O Conselho da autarquia está inoperante há mais de um ano porque o governo não indicou seus representantes
À CartaCapital Ortunho Júnior confirmou os problemas relatados. “Hoje, temos 151 funcionários, dos quais 120 são servidores requisitados de outros órgãos e os demais são estagiários ou terceirizados. Para atuar na área técnica, os servidores cedidos precisam passar por capacitação. Mas é grande a rotatividade, pois eles podem ser requisitados de volta ou pedir nova transferência”, relata. A ANPD, acrescenta, possui um quadro reduzido na comparação com autoridades regulatórias de outros países. “Com uma população três vezes menor, o Reino Unido possui quase 900 funcionários dedicados à proteção de dados”, diz o presidente da autarquia, que há tempos reivindica um concurso para contratar 213 servidores especializados.
Ex-conselheiros do CNPD notam, ainda, a ausência da ANPD em fóruns internacionais dedicados à proteção de dados. Não é por falta de interesse, garante Ortunho Júnior. Embora disponham de verba para despesas com passagens aéreas e hospedagem, os diretores da ANPD dependem de autorização do governo para viajar ao exterior. Desde o início de 2023, foram solicitados 14 pedidos de afastamento do País, dos quais apenas três foram aprovados. Durante o Internet Governance Forum, realizado no Japão em outubro, o presidente da ANPD participou de um painel de forma remota, em transmissão improvisada de sua casa, de madrugada.
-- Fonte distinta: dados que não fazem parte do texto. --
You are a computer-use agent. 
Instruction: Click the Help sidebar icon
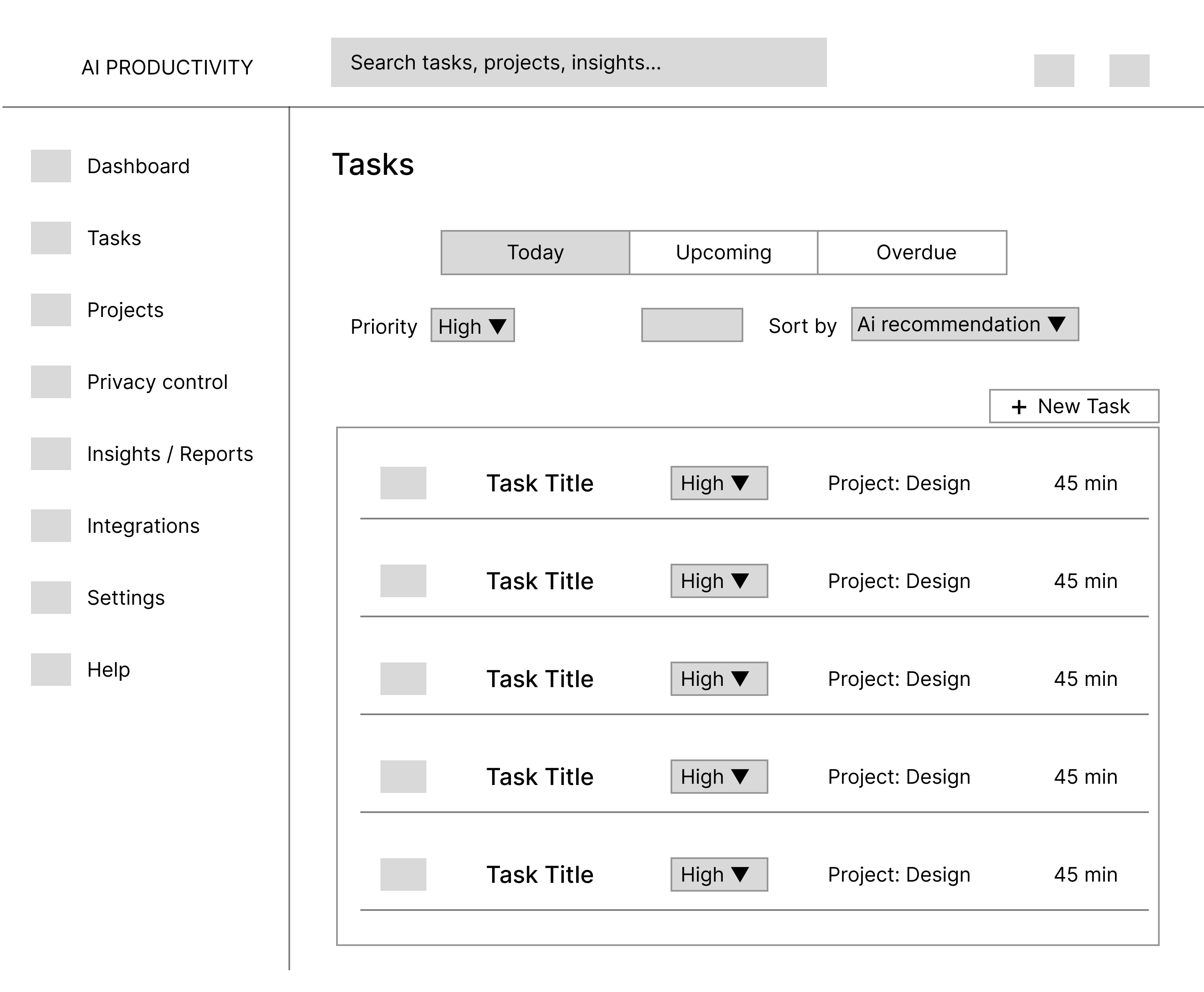[x=51, y=669]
Neste mesmo mês, foi excluído da relação de palestrantes do Fórum Sobre Ética em Inteligência Artificial na América Latina e no Caribe, promovido pela Unesco e pela Corporação Andina de Fomento, porque o evento não permitia participação a distância. O evento foi realizado no Chile.
O cenário descrito pelo presidente da ANPD causa assombro ao advogado Fabrício Mota, representante do Senado na primeira e única composição do CNPD. “Esse é um tema que extrapola as fronteiras nacionais. A União Europeia quer garantias, por exemplo, de que os dados de seus cidadãos serão protegidos por empresas sediadas em outros países.” Já o advogado Fernando Santiago, que representou a Câmara dos Deputados no Conselho, observa que a ANPD é um órgão de Estado, e não de governo. “Ela foi criada para regular um aspecto importante da economia digital, que representa uma das maiores fontes de riqueza dos países desenvolvidos e em vias de desenvolvimento, os dados pessoais”, observa. Patrícia Peck une-se ao coro dos que apelam pelo fortalecimento do órgão. “Estamos presenciando vários megavazamentos. Há uma necessidade muito grande da atuação regulatória e fiscalizadora da ANPD, mas isso só pode ser feito com estrutura, com pessoas capacitadas, com campanhas educativas.”
Todas essas queixas devem recair sobre o colo da recém-nomeada secretária de Políticas Digitais do Ministério da Justiça, Lílian Cintra de Melo – o ministro Ricardo Lewandowski anunciou a nova auxiliar em 5 de março. CartaCapital pediu esclarecimentos à assessoria de comunicação da pasta, mas não recebeu retorno até a conclusão desta reportagem. •
Publicado na edição n° 1302 de CartaCapital, em 20 de março de 2024.